- [TEXT PASSAGE]
>>>

Oops, I missed that it was the savic, duh! Gotcha. My rats adore digging too, that was part of my decision in buying deeper pans for my cage.

Sounds like you're keeping enough smelly stuff in there. Have you added a towel under the fleece?

Batting is..welll it's this fabric material made of usually cotton or poly, sold by the yard, that you can use to make liners more absorbent. I thought liners would be good at first too, and some people swear by them, but I use them for my shelves and nothing else.

Was it used when you got it? If so it may need a good deep scrub, urine can build up.


----------



## wendyrblack (Jan 7, 2011)

No it's new. Last night and this morning i noticed some pee on the back or sides of the bigger brother...can the smaller one be trying out some kind of dominance game and going urine-crazy? Could that explain the smell too?

<<<

- [THE TASKS]
1. According to the forum thread, what is batting usually made of?
2. Revise the listing from the line containing "Where should I click to: Click the comment" through the line containing "pyautogui.click(x=714, y=32)", changing "Windows Explorer" to "File Explorer" and leaving everything else the same; give only those lines.
The forum thread about pet rats and the listing below it are unrelated material.

- [DATA SECTION]
>>>

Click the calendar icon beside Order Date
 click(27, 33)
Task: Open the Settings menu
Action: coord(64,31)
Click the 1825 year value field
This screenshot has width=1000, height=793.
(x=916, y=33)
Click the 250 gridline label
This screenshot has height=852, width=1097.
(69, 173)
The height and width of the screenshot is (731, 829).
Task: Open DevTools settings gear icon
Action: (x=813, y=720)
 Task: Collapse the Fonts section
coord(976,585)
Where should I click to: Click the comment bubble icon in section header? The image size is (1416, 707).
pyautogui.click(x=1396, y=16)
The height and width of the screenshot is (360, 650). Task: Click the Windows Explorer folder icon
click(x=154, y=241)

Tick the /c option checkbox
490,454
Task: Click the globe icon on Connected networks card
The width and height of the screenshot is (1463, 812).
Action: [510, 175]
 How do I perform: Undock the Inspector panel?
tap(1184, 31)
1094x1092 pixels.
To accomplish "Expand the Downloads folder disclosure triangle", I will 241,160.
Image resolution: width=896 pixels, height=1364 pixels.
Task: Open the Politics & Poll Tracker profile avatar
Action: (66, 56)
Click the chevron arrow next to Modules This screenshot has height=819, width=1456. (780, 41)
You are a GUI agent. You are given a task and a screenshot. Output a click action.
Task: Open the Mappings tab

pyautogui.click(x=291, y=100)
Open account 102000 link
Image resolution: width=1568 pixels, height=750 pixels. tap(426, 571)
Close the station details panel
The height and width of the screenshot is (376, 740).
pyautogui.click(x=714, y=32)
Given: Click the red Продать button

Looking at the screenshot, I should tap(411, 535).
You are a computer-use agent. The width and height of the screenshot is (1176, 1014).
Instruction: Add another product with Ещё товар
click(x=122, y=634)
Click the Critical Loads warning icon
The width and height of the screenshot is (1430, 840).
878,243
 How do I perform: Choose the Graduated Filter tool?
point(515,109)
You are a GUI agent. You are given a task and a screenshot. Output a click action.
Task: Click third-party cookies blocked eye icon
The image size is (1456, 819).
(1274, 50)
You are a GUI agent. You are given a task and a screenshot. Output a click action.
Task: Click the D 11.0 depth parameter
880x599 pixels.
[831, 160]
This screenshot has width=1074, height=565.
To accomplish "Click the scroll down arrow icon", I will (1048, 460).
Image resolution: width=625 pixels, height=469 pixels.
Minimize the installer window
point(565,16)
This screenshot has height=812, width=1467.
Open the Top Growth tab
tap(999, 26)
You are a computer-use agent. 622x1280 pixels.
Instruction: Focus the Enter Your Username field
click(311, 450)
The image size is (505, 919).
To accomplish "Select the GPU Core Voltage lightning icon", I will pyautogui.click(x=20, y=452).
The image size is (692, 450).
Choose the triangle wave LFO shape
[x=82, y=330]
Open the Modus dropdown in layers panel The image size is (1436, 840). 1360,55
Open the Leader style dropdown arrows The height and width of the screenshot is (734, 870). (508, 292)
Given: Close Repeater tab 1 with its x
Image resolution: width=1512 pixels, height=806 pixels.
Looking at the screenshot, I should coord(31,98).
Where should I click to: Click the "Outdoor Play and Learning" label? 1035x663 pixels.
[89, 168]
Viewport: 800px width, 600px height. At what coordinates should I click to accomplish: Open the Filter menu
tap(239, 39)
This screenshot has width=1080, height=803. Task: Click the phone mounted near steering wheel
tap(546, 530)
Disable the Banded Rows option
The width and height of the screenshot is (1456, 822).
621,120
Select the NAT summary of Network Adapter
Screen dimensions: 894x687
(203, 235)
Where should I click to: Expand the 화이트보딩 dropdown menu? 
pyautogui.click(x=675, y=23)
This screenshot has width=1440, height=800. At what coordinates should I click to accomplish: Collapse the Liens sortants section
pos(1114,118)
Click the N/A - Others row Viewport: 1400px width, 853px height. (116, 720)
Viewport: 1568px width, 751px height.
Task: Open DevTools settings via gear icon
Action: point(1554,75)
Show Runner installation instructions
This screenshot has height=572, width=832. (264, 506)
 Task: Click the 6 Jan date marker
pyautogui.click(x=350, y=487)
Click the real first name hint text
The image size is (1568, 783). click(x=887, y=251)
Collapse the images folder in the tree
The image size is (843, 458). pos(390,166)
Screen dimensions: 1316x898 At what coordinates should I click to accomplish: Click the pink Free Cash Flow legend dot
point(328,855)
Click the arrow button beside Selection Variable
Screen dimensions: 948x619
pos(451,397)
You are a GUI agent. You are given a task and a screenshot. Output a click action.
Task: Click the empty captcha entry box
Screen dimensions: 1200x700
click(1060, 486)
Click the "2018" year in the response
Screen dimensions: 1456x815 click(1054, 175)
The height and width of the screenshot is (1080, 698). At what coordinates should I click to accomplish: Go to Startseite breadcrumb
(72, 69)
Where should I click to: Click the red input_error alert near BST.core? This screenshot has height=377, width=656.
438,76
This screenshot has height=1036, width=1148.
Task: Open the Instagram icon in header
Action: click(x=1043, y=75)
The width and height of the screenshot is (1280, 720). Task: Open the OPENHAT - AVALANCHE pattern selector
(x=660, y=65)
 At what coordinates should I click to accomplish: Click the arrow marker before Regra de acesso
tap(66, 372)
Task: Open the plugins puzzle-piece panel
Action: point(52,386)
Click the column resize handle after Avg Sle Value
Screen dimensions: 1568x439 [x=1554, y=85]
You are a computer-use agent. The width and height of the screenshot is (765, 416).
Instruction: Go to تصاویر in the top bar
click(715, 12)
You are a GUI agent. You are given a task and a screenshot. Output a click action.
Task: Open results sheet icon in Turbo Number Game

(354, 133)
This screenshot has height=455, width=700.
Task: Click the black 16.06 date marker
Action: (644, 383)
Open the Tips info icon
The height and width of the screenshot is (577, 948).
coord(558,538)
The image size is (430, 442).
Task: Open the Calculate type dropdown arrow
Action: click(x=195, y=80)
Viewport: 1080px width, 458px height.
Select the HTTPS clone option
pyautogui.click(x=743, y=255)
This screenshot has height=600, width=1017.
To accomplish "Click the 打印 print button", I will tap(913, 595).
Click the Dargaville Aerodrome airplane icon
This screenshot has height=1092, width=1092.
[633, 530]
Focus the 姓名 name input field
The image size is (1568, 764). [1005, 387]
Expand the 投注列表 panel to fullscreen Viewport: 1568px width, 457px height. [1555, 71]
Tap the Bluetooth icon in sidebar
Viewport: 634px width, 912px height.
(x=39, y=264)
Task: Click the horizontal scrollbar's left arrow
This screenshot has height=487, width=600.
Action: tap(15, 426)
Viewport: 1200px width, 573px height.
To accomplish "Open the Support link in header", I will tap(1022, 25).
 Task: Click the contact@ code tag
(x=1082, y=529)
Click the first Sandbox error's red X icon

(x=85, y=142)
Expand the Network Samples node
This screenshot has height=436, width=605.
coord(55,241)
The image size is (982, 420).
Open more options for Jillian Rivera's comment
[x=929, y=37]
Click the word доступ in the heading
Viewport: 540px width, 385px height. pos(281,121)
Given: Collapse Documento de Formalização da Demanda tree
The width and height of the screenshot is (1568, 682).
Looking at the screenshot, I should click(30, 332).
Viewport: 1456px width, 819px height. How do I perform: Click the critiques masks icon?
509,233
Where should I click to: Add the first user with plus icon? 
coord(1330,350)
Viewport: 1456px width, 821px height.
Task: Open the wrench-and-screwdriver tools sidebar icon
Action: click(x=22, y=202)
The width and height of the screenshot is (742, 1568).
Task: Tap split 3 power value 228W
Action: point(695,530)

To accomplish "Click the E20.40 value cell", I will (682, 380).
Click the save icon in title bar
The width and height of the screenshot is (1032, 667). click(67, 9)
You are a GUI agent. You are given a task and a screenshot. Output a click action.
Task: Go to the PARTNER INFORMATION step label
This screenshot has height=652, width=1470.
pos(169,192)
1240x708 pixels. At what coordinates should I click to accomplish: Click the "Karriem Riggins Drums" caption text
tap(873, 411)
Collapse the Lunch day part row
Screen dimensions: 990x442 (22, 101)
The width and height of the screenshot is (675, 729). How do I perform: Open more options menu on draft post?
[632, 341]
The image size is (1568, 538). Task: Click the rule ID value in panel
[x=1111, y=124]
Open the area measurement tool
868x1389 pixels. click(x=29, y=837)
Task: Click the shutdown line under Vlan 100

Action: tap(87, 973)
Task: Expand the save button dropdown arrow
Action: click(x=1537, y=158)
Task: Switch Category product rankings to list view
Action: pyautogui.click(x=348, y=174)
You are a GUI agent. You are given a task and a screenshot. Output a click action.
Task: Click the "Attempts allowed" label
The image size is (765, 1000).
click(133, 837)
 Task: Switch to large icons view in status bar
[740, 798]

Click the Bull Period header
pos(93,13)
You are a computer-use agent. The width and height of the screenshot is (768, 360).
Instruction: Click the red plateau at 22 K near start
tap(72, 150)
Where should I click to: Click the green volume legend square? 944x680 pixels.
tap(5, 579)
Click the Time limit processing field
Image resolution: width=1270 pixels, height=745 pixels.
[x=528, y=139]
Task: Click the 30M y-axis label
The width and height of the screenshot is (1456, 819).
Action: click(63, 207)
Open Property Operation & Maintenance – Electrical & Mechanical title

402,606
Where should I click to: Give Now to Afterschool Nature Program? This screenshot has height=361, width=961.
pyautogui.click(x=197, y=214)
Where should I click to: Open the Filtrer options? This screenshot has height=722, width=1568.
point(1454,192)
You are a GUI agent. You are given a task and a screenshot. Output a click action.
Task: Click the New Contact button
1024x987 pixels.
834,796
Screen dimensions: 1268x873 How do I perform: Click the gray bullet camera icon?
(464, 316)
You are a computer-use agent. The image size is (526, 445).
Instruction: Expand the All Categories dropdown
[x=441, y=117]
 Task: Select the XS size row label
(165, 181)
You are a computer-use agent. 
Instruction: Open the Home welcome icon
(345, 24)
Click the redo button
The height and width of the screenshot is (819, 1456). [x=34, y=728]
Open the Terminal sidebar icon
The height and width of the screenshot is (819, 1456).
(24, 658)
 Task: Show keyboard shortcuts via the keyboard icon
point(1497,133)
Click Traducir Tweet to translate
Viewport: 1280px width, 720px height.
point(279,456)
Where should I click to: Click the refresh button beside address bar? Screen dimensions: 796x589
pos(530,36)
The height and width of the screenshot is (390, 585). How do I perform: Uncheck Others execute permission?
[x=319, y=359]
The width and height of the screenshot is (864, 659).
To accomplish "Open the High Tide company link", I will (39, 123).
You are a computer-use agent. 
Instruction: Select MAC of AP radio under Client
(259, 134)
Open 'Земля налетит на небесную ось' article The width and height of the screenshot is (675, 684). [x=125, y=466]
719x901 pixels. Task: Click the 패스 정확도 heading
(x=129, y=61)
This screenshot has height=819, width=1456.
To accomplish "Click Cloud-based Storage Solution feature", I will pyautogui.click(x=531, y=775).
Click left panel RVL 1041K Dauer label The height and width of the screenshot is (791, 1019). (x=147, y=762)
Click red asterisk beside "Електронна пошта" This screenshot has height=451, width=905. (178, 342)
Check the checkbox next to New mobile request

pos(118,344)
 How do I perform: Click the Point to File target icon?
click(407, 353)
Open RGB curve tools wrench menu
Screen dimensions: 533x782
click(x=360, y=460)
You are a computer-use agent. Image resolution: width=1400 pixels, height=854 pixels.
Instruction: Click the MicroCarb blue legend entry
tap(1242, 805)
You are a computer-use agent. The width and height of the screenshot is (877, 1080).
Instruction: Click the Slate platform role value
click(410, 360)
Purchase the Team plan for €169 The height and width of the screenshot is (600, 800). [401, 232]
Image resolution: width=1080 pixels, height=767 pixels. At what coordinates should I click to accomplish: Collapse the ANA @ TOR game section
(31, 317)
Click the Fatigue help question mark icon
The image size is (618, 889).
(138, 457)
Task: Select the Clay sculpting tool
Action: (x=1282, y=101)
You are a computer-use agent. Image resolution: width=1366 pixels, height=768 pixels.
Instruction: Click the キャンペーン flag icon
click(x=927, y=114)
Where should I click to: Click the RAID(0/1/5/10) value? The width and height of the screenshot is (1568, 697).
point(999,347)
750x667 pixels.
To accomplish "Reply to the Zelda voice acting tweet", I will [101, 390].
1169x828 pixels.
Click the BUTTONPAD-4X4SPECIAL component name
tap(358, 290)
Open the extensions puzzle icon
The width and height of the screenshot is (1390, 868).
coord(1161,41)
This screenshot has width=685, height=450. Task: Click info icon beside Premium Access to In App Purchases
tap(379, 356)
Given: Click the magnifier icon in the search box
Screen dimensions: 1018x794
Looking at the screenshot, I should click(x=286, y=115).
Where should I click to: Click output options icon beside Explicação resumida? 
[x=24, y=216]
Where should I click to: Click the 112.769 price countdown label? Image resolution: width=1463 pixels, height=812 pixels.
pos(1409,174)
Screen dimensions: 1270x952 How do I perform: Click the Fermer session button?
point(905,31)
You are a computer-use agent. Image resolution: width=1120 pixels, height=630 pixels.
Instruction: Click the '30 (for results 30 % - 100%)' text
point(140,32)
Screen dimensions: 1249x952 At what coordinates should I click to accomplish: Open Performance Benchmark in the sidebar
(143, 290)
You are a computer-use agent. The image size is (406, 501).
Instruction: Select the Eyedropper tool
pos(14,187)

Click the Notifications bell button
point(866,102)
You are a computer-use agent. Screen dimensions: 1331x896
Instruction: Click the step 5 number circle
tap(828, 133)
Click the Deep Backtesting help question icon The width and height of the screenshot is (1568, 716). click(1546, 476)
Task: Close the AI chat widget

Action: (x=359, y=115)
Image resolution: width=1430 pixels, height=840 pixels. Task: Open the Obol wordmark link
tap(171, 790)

<<<

- [TASK-BY-TASK SOLUTIONS]
1. Usually cotton or poly.

2.
Where should I click to: Click the comment bubble icon in section header? The image size is (1416, 707).
pyautogui.click(x=1396, y=16)
The height and width of the screenshot is (360, 650). Task: Click the File Explorer folder icon
click(x=154, y=241)

Tick the /c option checkbox
490,454
Task: Click the globe icon on Connected networks card
The width and height of the screenshot is (1463, 812).
Action: [510, 175]
 How do I perform: Undock the Inspector panel?
tap(1184, 31)
1094x1092 pixels.
To accomplish "Expand the Downloads folder disclosure triangle", I will 241,160.
Image resolution: width=896 pixels, height=1364 pixels.
Task: Open the Politics & Poll Tracker profile avatar
Action: (66, 56)
Click the chevron arrow next to Modules This screenshot has height=819, width=1456. (780, 41)
You are a GUI agent. You are given a task and a screenshot. Output a click action.
Task: Open the Mappings tab

pyautogui.click(x=291, y=100)
Open account 102000 link
Image resolution: width=1568 pixels, height=750 pixels. tap(426, 571)
Close the station details panel
The height and width of the screenshot is (376, 740).
pyautogui.click(x=714, y=32)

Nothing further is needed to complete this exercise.